Dan kini, ada laki-laki lain yang mengutarakan niat baiknya, Ayuna pun berpikir, haruskah dia menerima Ibram? atau menolaknya karena mereka belum dekat? Kalau menolak sekarang, mungkinkah ada lelaki baik yang menginginkannya dan sebaik Ibram?
"Maksimal akhir tahun ini," janji Ayuna. Ibram pun mengangguk. Lelaki itu sangat menghargai permintaan Ayuna, butuh waktu untuk mengambil keputusan seumur hidup. Toh, Ibram juga membutuhkan waktu tahunan untuk berdamai dengan masa lalunya.
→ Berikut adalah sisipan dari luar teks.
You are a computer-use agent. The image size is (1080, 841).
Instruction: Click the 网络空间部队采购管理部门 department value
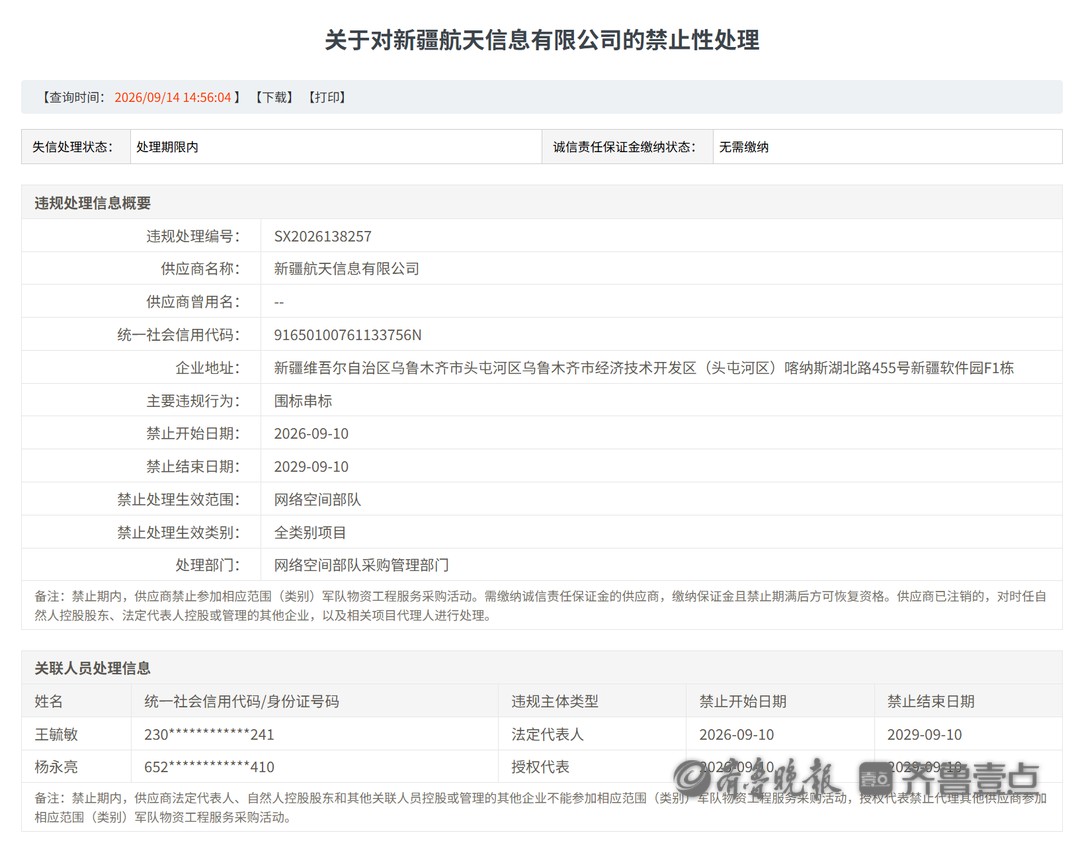click(362, 565)
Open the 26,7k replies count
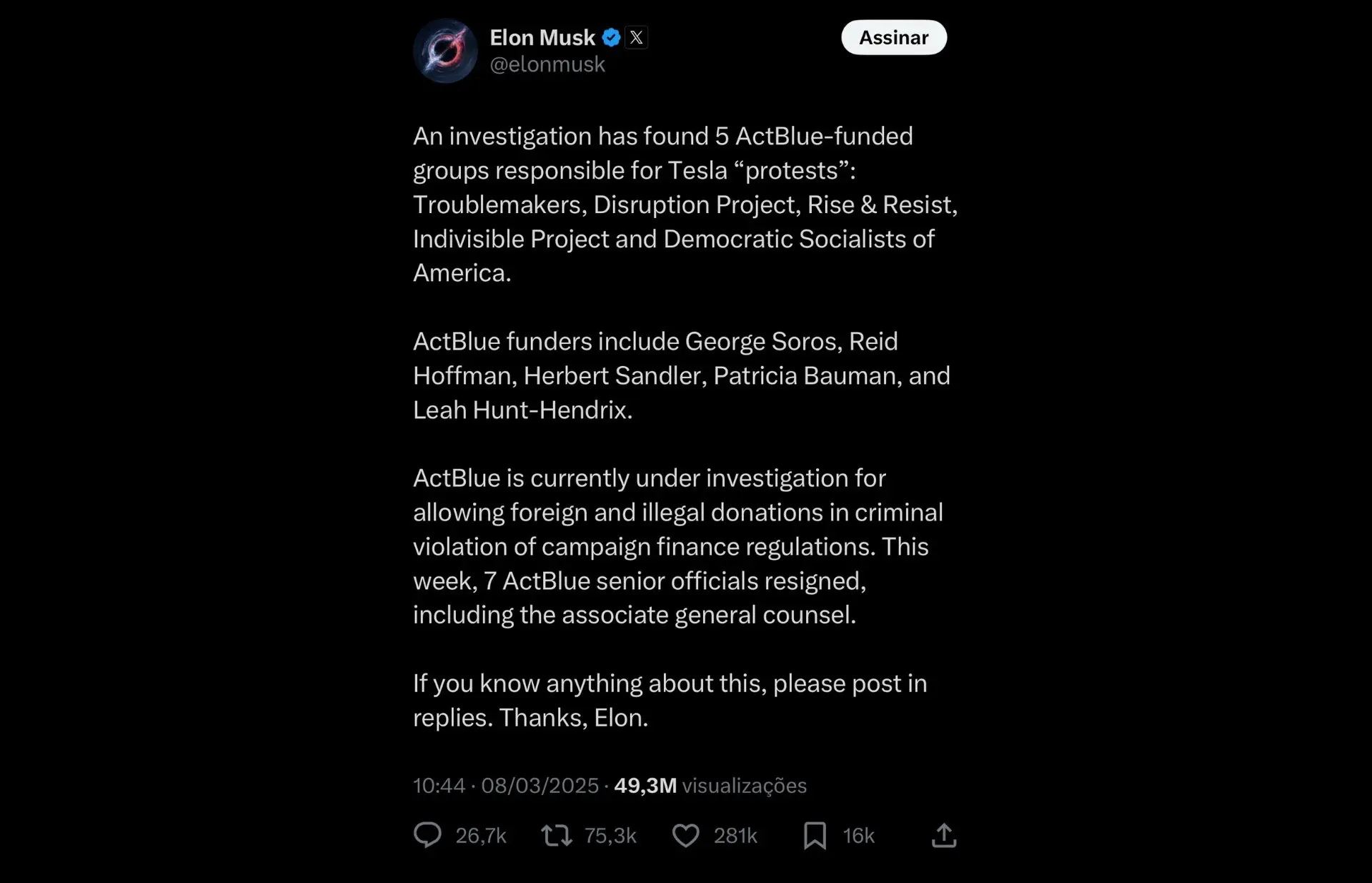This screenshot has height=883, width=1372. click(x=481, y=835)
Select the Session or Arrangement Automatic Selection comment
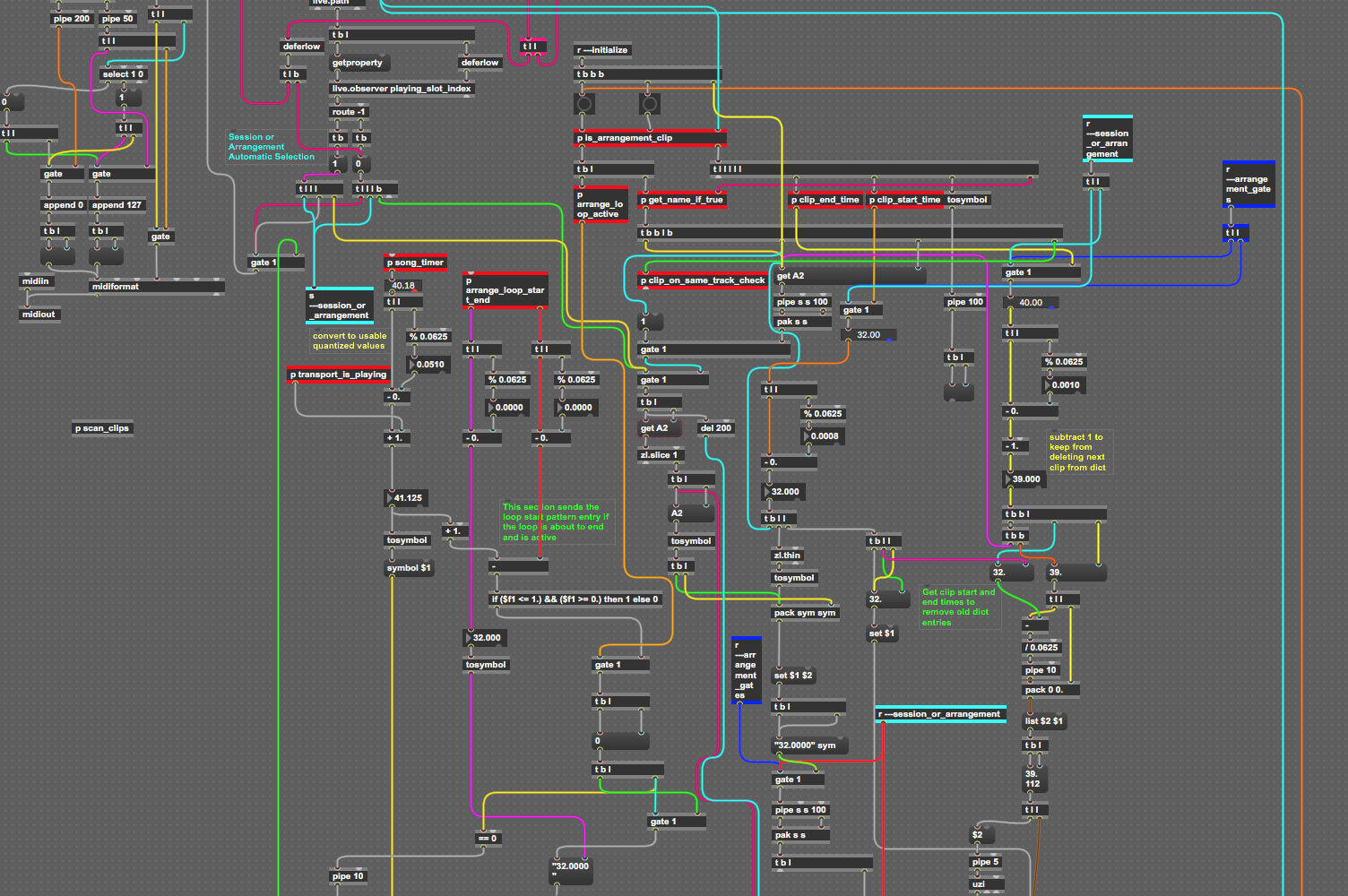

"Dan kalian gak ngapa-ngapain?" tanya Akmal saat tiba pukul 9 malam. Membuka pintu, ada Ayuna yang bermain ponsel di sofa, dan Ibram yang terbaring lemah.
"Ck," Ayuna berdecak sebal. Ia mengambil tas siap pulang. "Terus kita harus ngapain?" sewot Ayuna.
"Gak usah diladenin Ay," sahut Ibram dan membuat Akmal tertawa. "Berani pulang sendiri?" tanya Ibram khawatir.
"Berani, Pak. InsyaAllah aman."
Ibram mengangguk, "Makasih ya, laporan PKL kamu ambil saja besok bawa ke sini, aku tanda tangani."
"Baik, Pak. Permisi."
Ibram dan Akmal pun menatap pintu yang sudah ditutup Ayuna kembali. "Kok bisa sih lo gak ngapa-ngapain sama dia?"
"Lo berharap apa sih, Mal?" Ibram tak mungkin cerita soal tawaran menikah, bisa heboh dan menyebar ke keluarganya nanti. Ibram dan Ayuna pun sepakat yang tahu soal batas waktu menikah hanya mereka berdua.
"Ya setidaknya lo ambil kesempatan buat ngobrol kek, cewek cantik dianggurin, ya Allah, Bram. Rugi banget."
"Kita ngobrol kok?"
"Ngobrol apa?" tantang Akmal yang sudah tahu kalau obrolan mereka garing.
"Ay, bisa minta tolong bawa makannya ke sini."
Benarkan? Akmal hanya tepok jidat, sedangkan Ibram tertawa. Biarkan Akmal mengoceh dengan pemikirannya yang jelas, Ibram puas sudah ditemani Ayuna dalam beberapa jam ini.
Ia pun mengambil ponsel, mengirim pesan ke Ayuna. Hati-hati di jalan. Kalau sudah sampai kabari. Terimakasih.
"Paham gak sih, Bram. Lo sakit ketika gue dan Uci gak bisa di dekat lo, bahkan keluarga lo aja gak ada, eh malah Ayuna yang menolong kamu, sampai menemani gini. Itu tandanya."
"Apa tandanya?"
"Ck, kalian berjodoh. Gitu aja gak paham."
"Aamiin." Akmal semakin gergetan, jawaban dingin Ibram menunjukkan kalau ia tidak tertarik pada Ayuna. Ia tak mau perasaannya diketahui banyak orang. Biarkan menjadi rahasia sampai waktu akan menjawab bahwa Ayuna memang untuknya.